Wie stets bei Editionen dieser Art stehen die Auswahlkriterien im Zentrum des Interesses. Der Herausgeber konzentriert sich auf den Hauptstrang des politischen Geschehens und verweist darauf, daß andere Bereiche, zum Beispiel Augenzeugenberichte, ohnehin viel besser dokumentiert sind. Problematischer erscheint es demgegenüber, wenn Fenske - wieder unter Hinweis auf bereits vorliegende Quellenwerke - das selbständige Handeln der Paulskirche und der von ihr errichteten Reichsregierung nur indirekt, zumeist durch Berichte von solchen Politikern vorführt, die den "deutschen" Großmächten besonders verbunden waren. Fenske sucht vor allem in einer ausgewogenen Einleitung einer dadurch drohenden Relativierung der Politik der Paulskirche gegenzusteuern. Schließlich nimmt er ein solches Risiko aber vor allem deshalb in Kauf, um eine kompakte und höchst kompetente Dokumentation vorzulegen, die eine Forschungslücke füllt und die neben dem politischen Wollen der Akteure gerade auch auf den realen Ausgang des Revolutionsjahres hin ausgerichtet ist.

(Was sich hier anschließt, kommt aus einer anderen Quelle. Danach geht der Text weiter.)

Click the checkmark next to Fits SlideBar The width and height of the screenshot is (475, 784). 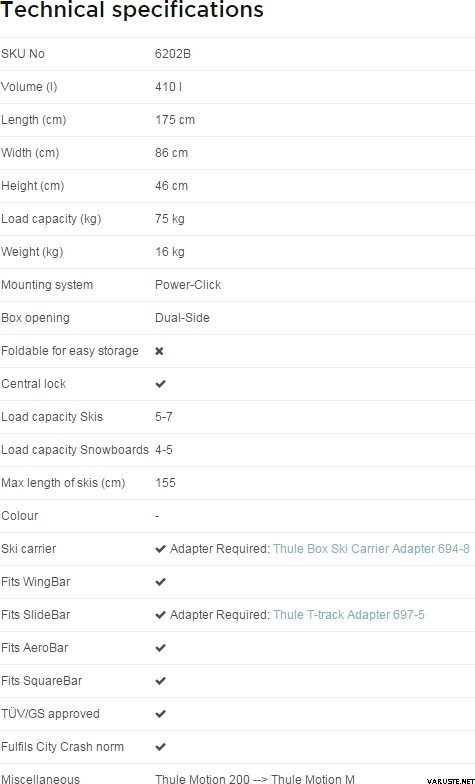pos(160,615)
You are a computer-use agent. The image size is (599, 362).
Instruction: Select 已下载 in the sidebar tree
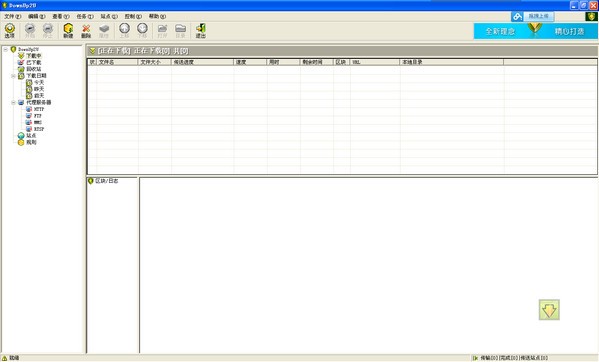[x=34, y=63]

Ganz anderer Art sind die kleinen publizistischen Beiträge Temmes (1798 bis 1881), die dieser aufrechte Demokrat einst in seinem Schweizer Exil zum Broterwerb verfaßte. 1883 fügte der gleichfalls exilierte Stephan Born diese Texte zu einer Art Memoirenwerk zusammen, das der Arbeiterschaft Mut zusprechen sollte. Hettinger hat diese Studie jetzt wiederentdeckt. Temme war ein begnadeter, häufig mit Anekdoten arbeitender Erzähler. So berichtet er in der ersten Hälfte des Buches von seinem Leben und Wirken als Jurist in Preußen, das zwischen 1815 und 1848 erst sehr gemächlich zu einem modernen Staat zusammenwuchs. Von Leitvorstellungen des Freiherrn vom Stein geprägt, wurde der exzellente Jurist in Wort und Tat zum Verfechter staatsbürgerlicher Gleichheit und Rechtsstaatlichkeit. Und so verwundert es nicht, daß seine Karriere aufgrund der polizeistaatlichen Enge des restaurativen Preußen stagnierte.

Obwohl er der Basisdemokratie ebenso fernstand wie den Liberalen mit burschenschaftlicher Tradition, erzielte Temme 1848/49 dank seiner Bürgernähe Wahlsieg um Wahlsieg. Er wurde zum bestgehaßten Widersacher König Friedrich Wilhelms IV., der ihm in Prozessen den Tod androhte und schließlich außer Landes trieb. Die gut achtzig Seiten, in denen Temme über diese Zeit berichtet, haben es in sich. Bestechend sind seine Beobachtungen zum Vorrücken der Konterrevolution in Berlin, die darauf basieren, daß seine damalige Tätigkeit in der Staatsanwaltschaft ihm genauen Einblick verschaffte und daß er die Vertrauensseligkeiten der Liberalen nie teilte. Nicht weniger überzeugend ist seine Analyse der verheerenden Reaktions-Politik des preußischen Monarchen.

Temme gehört zu jenen faszinierenden demokratischen Richtern und Politikern, die - abgesehen von Benedikt Waldeck - völliger Vergessenheit anheimgefallen sind. Sein Namen würde jedem Gericht zur Ehre gereichen. GÜNTER WOLLSTEIN

Hans Fenske (Hrsg.): "Quellen zur deutschen Revolution 1848 bis 1849".Ausgewählte Quellen zur deutschen Geschichte der Neuzeit. Freiherr-vom-Stein-Gedächtnisausgabe, Bd. XXIV. Wissenschaftliche Buchgesellschaft, Darmstadt 1996. 381 S., geb., 128,- DM.

J. D. H. Temme: "Augenzeugenberichte der deutschen Revolution 1848/49". Ein preußischer Richter als Vorkämpfer der Demokratie. Neu herausgegeben und mit einem Anhang von Michael Hettinger. Wissenschaftliche Buchgesellschaft, Darmstadt 1996. 376 S., geb., 98,- DM.